The latest twist in the case emerged on Monday, when regional French newspaper Ouest-France published an investigation suggesting that Dupont de Ligonnès may have left a digital footprint several years after his disappearance.

The paper had analysed the posts and profiles of cite-catholique.com – a niche Catholic webforum Dupont de Ligonnès had frequently used through two different accounts to air his loss of faith and other theological frustrations prior to his disappearance.  

Ouest-France said it had now identified a third account potentially linked to the suspect, and that it had been active all the way up until 2017 – some six years after the murders.

The paper had enlisted the help of a stylometry expert, and said that they had found “striking similarities” in the way the person behind the third account expressed themselves, and those that had previously been run by Dupont de Ligonnès.

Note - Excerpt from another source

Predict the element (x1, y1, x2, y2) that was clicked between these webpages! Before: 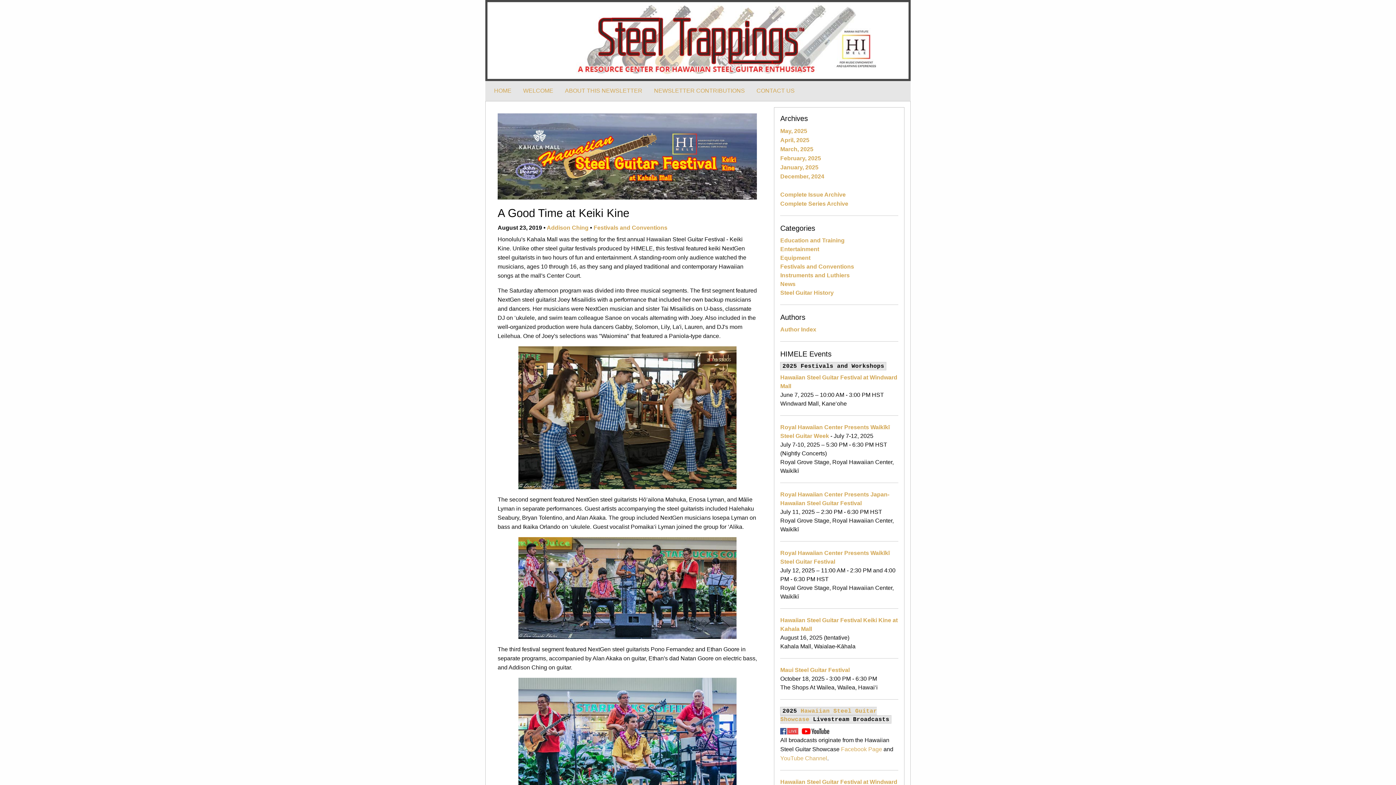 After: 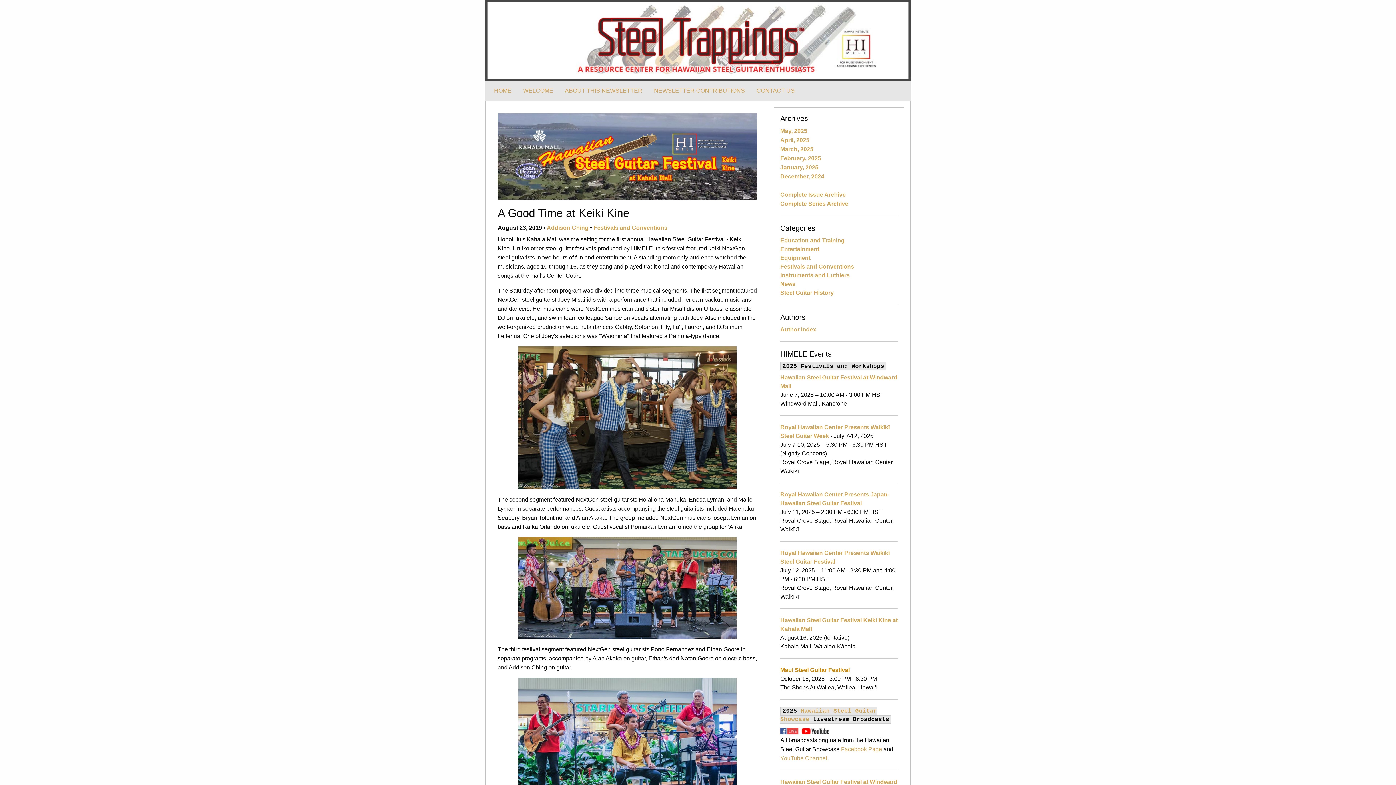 Action: bbox: (780, 667, 849, 673) label: Maui Steel Guitar Festival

The account had also interacted with many of the same contacts that the suspect used to exchange with, and on at least one occasion, it cited the same perceived contradiction in the Bible – “in virtually identical wording” – which the suspect had once noted in a private letter.   

Claude Alain Roten, another stylometry expert the newspaper spoke to, said “the markers are consistent: the punctuation, the syntactical habits, the accounts that interact … they’re always the same”.

Ouest-France also had a theory for why Dupont de Ligonnès – if he is still alive – may have felt the urge to reappear on an online forum. “Studies of long-term fugitives regularly show that total isolation is psychologically difficult to sustain. Most maintain some form of social or intellectual life,” it wrote.

But, it underscored, “a collection of clues is not proof”, and that a technical data analysis would have to be made to support the hypothesis.

Meanwhile, French broadcaster M6 is on Tuesday set to air a special edition of “Appel à témoins” – a show that appeals to the public for help in solving murder cases – in which it will present “a possible recent proof of life” of the suspect. The investigator presenting the “evidence” is the same retired police officer who visited Texas back in March.

In all, police have received more than 1,850 tips related to Dupont de Ligonnès and his disappearance since the 2011 murders. But so far, none of them have led to any breakthroughs in the investigation.